= Collywobbles (Mbhashe River) =

Series of twists and turns in the Mbhashe River in South Africa

The Collywobbles is a series of twists and turns in the Mbhashe River in the Amathole District Municipality of the Eastern Cape of South Africa. It is one of the world's most remarkable examples of meandering in a river.

The Mbhashe River rises in the mountains of the southern Drakensberg, and flows eastward across an undulating grassland coastal plateau until shortly after passing under national road N2, the river encounters southwest of Elliotdale and north-east of Dutywa the more rugged terrain of the Wild Coast and suddenly enters into a 64 km long series of violent twists and turns known as the Collywobbles before continuing more sedately to discharge into the Indian Ocean.

In the area enclosed by the river's twists and turns, are the agricultural settlements of Msikiti, Zangcete, KuLombete and Mkhalalo.

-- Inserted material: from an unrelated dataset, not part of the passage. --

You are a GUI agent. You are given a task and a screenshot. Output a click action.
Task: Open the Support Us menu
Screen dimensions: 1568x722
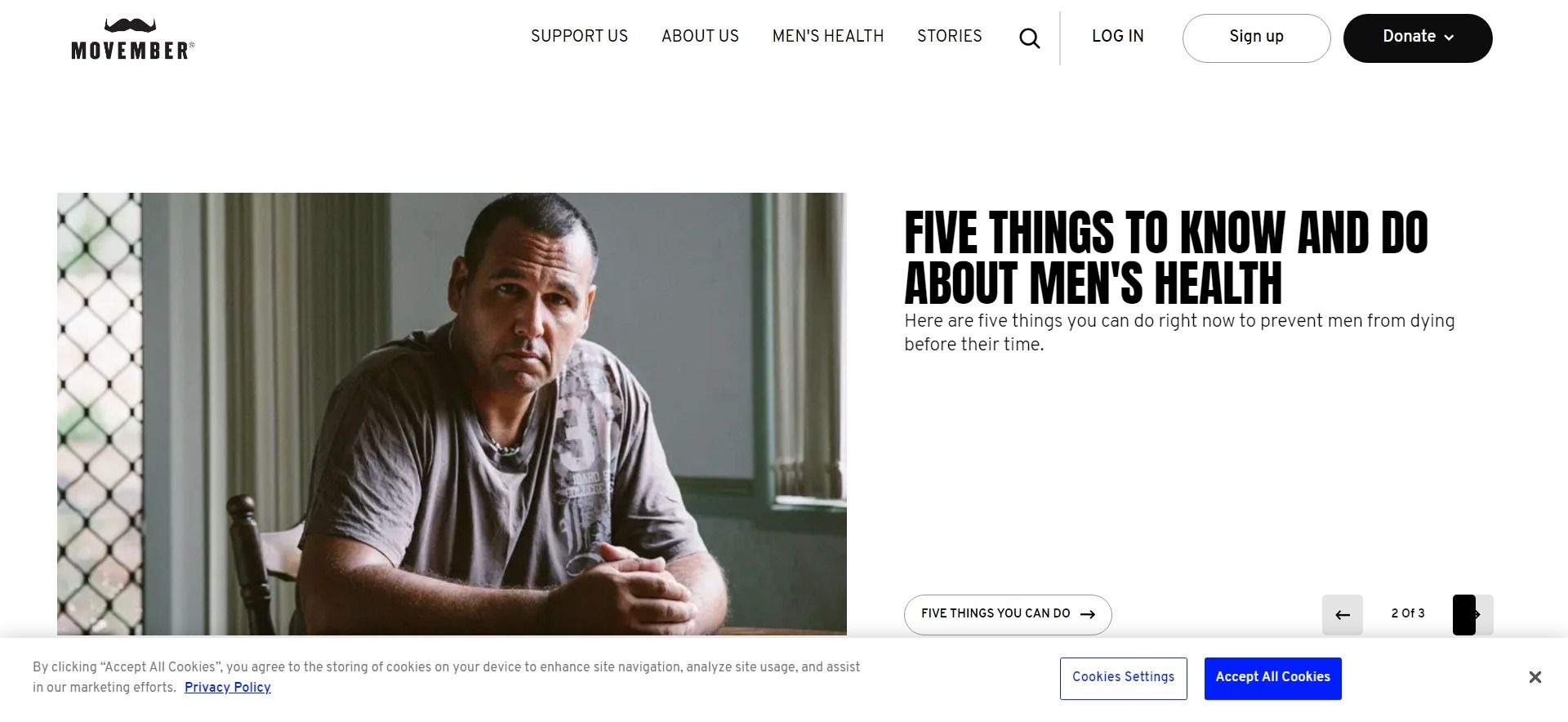pyautogui.click(x=579, y=36)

The area is named after Lt. George Pomeroy Colley who was a magistrate in the Idutywa District from 1858 to 1860. On an inspection visit, he came across this unique geographical phenomenon in the river and upon seeing the spectacular view before him, exclaimed "How that river wobbles!" "Yes sir", replied a quick witted aid, "in fact, it Colley Wobbles!". Collywobbles is an English word for a stomach upset.

== Colley Wobbles power station ==

At one point on the river where it twists close together there is a dam in the northern bend from which water is diverted via a 1.4 km long tunnel to the Colley Wobbles hydro-electric power station in the southern bend to bypass the 34 km that the river meanders between the dam and the power station. The 42 MW power station was commissioned in 1985 by TESCOR, the former Transkei Electricity Corporation, and is now operated by Eskom.

== Collywobbles vulture colony ==

The Collywobbles is home to an important colony of Cape vultures. The colony which has existed since the 1890s has been known to support up to 300 breeding pairs (1989), but on average it is typically about 200 breeding pairs across 13 separate cliffs where they build their nests, particularly on Main, mSikiti and Ledger cliffs. The vultures use the rural grasslands and woodland south of Mthatha, but rely on the high cliffs for breeding.

The Collywobbles Vulture Colony has been designated as an Important Bird Area (IBA SA088) specifically to promote the conservation of this threatened species.